BatchedMesh Example much slower on WebGPU than WebGL on Android
Description
On Android ( Samsung Galaxy S20 FE ) BatchedMesh Example WebGPU is much slower :
WebGPU : ~13FPS
WebGL : ~25FPS
Reproduction steps
- load on Android https://threejs.org/examples/?q=bat#webgpu_mesh_batch
- enabled/disable WebGPU
Code
Live example
``
Screenshots
No response
Version
r169
Device
Mobile
Browser
Chrome
OS
Android
The multiDrawAPI isn't currently supported in WebGPU, which is why a single multi-draw call with 20,000 batched elements performs significantly better in WebGL, especially on smartphones.
However, there’s good news! A new MultiDrawIndirect API is on the horizon for WebGPU, which is expected to surpass the performance of the WebGL version: https://github.com/gpuweb/gpuweb/issues/1354#issuecomment-2370162949 https://issues.chromium.org/issues/369246557/dependencies
This API is already available in Chrome Canary behind the chromium-experimental-multi-draw-indirect flag, enabled through enable-unsafe-webgpu. I plan to begin working with it over the coming weeks, as multi-draw is an important part of my workflow.

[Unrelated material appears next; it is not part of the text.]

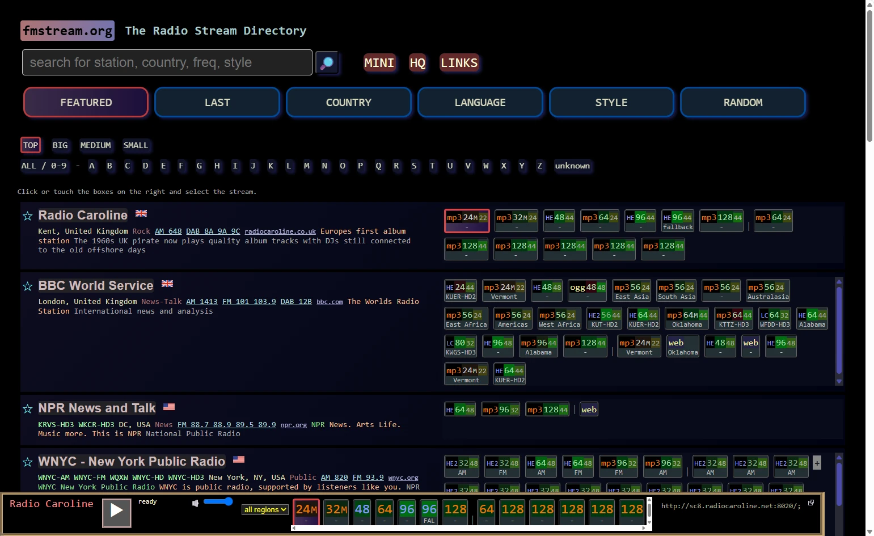The height and width of the screenshot is (536, 874).
Task: Expand WNYC streams with the plus button
Action: click(x=817, y=463)
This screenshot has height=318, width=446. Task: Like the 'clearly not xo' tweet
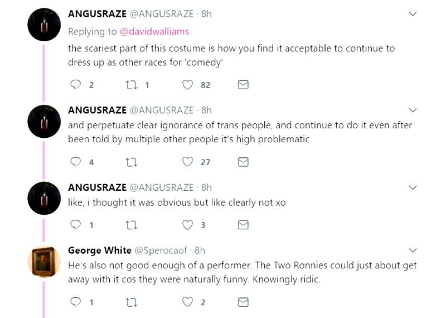coord(188,225)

In the meantime, as discussed in this PR, we can implement a workaround using multiple drawIndirect() calls with a single indirect buffer, mapped at different offsets for each draw alongside Render Bundles. This approach can mimic the upcoming MultiDrawIndirect API until it becomes widely available: https://github.com/mrdoob/three.js/pull/29197#issuecomment-2324472275
For now, I’ll wait for @Spiri0's work on implementing drawIndirect that looks very promising, which will provide a solid base for that work: https://github.com/mrdoob/three.js/issues/29568#issuecomment-2396426753
@mwyrzykowski Just a heads-up: there’s currently an issue in the official Three.js BatchedMesh WebGPU example where setting the count above 1024 causes a break in the WebGPU backend of Safari. I tested this on the latest Safari Technology Preview. https://threejs.org/examples/?q=batch#webgpu_mesh_batch
The error:
[Log] GPUDeviceLostInfo {reason: "unknown", message: ""}
@mwyrzykowski Just a heads-up: there’s currently an issue in the official Three.js BatchedMesh WebGPU example where setting the count above 1024 causes a break in the WebGPU backend of Safari. I tested this on the latest Safari Technology Preview. https://threejs.org/examples/?q=batch#webgpu_mesh_batch
The error:
[Log] GPUDeviceLostInfo {reason: "unknown", message: ""}
Oh thank you for the report @RenaudRohlinger. Do you know which Mac you tried? I tried an M2 Mac Studio with STP 207 with 17788 instances:
might very well be Mac related.
In any case, the performance is really bad, so at the very least I will investigate that until I can figure out how to reproduce.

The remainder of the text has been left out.